My disappointment, however, is a symptom of the privilege of knowing the future. For Lemuel, the fall of Vicksburg may have been cause to celebrate, but he was living through the Civil War day by day. Two weeks after Vicksburg, he and his comrades were engaged with another Confederate Army near Jackson, Mississippi. War is a legendarily fickle business, which Clausewitz likened to a game of chance, and Lemuel could not know, as I do, that the tide had turned definitively against the Confederacy. That fact would have been cold comfort as he and his comrades marched into the Louisiana bayous two months later in a failed, and now nearly forgotten, campaign to capture Eastern Texas. Few of us know what a post-COVID world will look like, and even if we have turned a corner in our struggle to contain and combat the pandemic, that is for history to tell definitively. We too live day to day, watching and listening to reports of mortality ringing like the echo of distant gunfire.

Unlike my own story, I know how Lemuel’s ends. He survived and came home after another year of service. He was 36 when honorably discharged, 11 years older than the average Civil War soldier. He was also lucky; 30% of his regiment, the 47th Indiana Volunteer Infantry, never came home.
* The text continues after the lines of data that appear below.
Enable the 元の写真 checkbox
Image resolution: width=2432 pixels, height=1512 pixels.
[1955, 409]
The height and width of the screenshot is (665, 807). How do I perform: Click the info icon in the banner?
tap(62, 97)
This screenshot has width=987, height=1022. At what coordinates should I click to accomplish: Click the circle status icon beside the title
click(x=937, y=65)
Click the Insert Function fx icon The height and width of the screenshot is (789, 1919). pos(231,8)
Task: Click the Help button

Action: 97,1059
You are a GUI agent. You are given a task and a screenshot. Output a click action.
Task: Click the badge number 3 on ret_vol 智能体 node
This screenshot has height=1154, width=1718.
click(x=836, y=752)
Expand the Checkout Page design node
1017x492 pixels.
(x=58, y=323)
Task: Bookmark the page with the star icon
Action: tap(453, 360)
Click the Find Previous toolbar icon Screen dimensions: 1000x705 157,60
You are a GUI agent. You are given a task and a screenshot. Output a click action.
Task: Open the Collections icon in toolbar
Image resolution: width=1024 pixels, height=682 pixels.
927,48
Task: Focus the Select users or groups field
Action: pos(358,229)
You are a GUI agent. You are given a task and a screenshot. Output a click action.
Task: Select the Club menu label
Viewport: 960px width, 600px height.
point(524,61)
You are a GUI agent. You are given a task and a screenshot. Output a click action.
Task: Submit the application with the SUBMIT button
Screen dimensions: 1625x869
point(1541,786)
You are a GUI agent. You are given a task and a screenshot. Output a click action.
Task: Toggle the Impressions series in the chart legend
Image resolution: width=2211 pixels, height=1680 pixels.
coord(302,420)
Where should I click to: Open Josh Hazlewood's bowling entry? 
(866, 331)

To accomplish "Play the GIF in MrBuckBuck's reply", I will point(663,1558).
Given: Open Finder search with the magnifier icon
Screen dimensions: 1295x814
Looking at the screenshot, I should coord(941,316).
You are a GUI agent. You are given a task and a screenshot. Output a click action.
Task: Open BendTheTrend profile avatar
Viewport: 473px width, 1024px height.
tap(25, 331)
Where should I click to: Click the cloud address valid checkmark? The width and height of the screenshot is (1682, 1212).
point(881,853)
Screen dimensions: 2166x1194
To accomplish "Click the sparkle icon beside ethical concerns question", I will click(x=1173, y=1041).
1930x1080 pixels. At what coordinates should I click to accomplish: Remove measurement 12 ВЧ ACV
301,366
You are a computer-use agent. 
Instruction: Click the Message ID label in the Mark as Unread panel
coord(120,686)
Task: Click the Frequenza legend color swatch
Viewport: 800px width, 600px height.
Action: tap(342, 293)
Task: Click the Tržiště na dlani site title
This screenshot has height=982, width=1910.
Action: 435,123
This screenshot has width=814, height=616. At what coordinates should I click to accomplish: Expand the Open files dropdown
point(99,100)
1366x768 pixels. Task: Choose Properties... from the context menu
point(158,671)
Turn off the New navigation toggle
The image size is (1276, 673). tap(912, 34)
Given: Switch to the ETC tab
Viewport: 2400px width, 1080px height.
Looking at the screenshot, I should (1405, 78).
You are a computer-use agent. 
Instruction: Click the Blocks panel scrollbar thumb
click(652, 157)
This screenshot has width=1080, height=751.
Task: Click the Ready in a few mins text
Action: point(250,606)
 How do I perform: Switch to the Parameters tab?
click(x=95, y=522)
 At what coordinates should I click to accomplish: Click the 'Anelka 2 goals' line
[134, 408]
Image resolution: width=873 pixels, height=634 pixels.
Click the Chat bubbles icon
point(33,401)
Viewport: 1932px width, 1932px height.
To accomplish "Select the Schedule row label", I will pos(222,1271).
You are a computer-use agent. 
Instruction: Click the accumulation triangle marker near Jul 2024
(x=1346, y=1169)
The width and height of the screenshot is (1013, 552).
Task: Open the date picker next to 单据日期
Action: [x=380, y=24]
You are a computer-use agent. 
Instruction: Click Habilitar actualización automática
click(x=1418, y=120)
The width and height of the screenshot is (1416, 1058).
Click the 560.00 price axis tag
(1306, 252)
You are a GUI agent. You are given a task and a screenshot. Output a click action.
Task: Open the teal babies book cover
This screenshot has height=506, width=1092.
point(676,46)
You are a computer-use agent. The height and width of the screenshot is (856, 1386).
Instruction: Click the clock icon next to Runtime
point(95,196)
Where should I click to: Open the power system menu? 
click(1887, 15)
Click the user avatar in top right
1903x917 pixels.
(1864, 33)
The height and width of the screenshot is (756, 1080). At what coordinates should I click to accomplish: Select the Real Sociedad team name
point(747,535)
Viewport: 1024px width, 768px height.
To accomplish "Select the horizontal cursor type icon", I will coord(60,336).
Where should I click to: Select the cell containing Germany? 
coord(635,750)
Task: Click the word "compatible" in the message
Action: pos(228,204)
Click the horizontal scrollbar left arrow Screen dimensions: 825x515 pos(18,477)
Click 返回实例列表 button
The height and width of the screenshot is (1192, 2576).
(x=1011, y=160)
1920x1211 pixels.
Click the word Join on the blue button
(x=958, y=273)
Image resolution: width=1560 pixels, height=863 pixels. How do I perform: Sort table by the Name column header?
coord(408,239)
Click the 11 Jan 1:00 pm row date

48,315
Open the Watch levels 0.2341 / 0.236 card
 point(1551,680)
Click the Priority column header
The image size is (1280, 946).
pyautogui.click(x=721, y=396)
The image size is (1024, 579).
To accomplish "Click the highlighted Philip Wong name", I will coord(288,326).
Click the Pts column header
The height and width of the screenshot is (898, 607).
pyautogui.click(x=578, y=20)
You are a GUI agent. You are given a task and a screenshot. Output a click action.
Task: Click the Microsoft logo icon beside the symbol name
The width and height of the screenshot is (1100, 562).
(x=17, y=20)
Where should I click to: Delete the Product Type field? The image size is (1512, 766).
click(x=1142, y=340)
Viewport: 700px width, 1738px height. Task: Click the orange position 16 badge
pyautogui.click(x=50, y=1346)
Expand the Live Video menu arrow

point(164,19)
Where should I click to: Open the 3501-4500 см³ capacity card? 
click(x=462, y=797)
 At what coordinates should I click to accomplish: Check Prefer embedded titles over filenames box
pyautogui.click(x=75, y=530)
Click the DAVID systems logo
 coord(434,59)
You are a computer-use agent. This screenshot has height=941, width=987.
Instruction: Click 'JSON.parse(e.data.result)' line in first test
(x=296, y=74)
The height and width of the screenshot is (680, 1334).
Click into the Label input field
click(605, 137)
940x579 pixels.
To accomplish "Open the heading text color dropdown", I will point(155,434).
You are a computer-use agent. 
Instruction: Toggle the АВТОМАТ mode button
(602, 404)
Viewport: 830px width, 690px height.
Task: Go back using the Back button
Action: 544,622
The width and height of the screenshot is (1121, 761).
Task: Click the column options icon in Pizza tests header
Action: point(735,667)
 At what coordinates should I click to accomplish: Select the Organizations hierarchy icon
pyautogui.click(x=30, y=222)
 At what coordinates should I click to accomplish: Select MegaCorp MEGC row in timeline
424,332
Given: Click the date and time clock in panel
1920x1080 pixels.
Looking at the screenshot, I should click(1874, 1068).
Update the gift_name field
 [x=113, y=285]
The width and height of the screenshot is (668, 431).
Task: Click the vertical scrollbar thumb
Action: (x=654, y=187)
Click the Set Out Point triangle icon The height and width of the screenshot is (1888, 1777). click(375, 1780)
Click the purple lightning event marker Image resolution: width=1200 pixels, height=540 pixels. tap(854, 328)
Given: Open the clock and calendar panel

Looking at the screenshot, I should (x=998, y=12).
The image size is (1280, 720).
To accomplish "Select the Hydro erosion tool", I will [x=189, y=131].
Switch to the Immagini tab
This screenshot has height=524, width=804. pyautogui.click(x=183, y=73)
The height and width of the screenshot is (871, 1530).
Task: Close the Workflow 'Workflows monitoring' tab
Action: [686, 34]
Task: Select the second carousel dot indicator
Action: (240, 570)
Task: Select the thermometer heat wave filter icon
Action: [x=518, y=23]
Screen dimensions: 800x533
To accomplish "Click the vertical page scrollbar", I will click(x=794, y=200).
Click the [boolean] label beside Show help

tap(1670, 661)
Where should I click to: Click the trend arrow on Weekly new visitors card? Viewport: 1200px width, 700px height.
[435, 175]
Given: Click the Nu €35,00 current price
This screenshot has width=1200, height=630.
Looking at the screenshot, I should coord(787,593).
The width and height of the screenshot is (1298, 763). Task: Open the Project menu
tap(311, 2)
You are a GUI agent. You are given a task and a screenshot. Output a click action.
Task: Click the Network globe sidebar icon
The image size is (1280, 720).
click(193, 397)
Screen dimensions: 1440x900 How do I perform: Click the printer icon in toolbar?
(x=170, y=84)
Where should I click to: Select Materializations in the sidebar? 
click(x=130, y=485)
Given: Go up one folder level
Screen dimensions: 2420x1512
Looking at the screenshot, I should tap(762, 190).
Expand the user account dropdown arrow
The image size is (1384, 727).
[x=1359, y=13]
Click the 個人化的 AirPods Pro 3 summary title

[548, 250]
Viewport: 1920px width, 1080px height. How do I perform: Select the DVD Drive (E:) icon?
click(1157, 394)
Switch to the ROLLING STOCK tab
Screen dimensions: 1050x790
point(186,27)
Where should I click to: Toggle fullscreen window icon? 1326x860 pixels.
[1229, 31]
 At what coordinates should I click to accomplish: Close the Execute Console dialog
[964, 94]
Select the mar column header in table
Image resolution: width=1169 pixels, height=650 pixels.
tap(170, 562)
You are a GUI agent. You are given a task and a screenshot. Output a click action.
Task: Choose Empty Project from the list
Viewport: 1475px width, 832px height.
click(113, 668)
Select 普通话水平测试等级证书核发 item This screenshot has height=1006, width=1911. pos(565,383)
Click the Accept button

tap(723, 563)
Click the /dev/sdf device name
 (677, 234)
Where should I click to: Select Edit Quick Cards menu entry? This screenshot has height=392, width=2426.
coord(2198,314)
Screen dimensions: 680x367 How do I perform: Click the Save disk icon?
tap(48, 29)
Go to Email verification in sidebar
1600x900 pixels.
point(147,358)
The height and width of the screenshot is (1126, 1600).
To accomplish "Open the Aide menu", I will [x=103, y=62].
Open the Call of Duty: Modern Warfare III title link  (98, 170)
I know few of the details of his subsequent life after the diary ends in 1864, but I do know he married (at least) twice and fathered a few children, including my great grandmother, before he breathed his last in 1916. He is proof that life goes on despite national calamities, and that’s reason to be hopeful. Furthermore, he found ways to distract himself, just like me, through long and difficult days. My favorite entry in the diary comes near the end, as he awaits the steamer that will carry him upriver from New Orleans on the long trip home to Indiana for the first time in over two years. It reads, in his characteristically terse style, “[April] 4th [1864], I got my fortune told.”

Maybe he did know the future after all. I certainly don’t, but I’m glad to report that, after a week of quarantine, “nothing of note has occurred.”